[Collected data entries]
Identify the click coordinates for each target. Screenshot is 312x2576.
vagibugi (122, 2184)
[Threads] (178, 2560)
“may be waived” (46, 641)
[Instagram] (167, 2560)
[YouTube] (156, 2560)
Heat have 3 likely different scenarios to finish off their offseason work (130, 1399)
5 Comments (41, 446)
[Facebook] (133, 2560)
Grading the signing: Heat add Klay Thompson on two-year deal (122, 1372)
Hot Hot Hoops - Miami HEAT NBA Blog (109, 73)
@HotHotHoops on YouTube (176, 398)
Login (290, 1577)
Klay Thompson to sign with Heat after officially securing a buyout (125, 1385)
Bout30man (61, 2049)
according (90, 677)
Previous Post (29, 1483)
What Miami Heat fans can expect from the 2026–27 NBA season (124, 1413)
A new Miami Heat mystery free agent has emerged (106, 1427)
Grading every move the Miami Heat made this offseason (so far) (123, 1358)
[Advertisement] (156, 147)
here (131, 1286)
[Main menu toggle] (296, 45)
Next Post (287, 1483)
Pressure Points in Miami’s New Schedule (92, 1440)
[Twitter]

Aim of the task » All that belongs in the answer is the lines from the start of the entries above through the line containing "Previous Post (29, 1483)", each given exactly.

Written answer »
Identify the click coordinates for each target. Screenshot is 312x2576.
vagibugi (122, 2184)
[Threads] (178, 2560)
“may be waived” (46, 641)
[Instagram] (167, 2560)
[YouTube] (156, 2560)
Heat have 3 likely different scenarios to finish off their offseason work (130, 1399)
5 Comments (41, 446)
[Facebook] (133, 2560)
Grading the signing: Heat add Klay Thompson on two-year deal (122, 1372)
Hot Hot Hoops - Miami HEAT NBA Blog (109, 73)
@HotHotHoops on YouTube (176, 398)
Login (290, 1577)
Klay Thompson to sign with Heat after officially securing a buyout (125, 1385)
Bout30man (61, 2049)
according (90, 677)
Previous Post (29, 1483)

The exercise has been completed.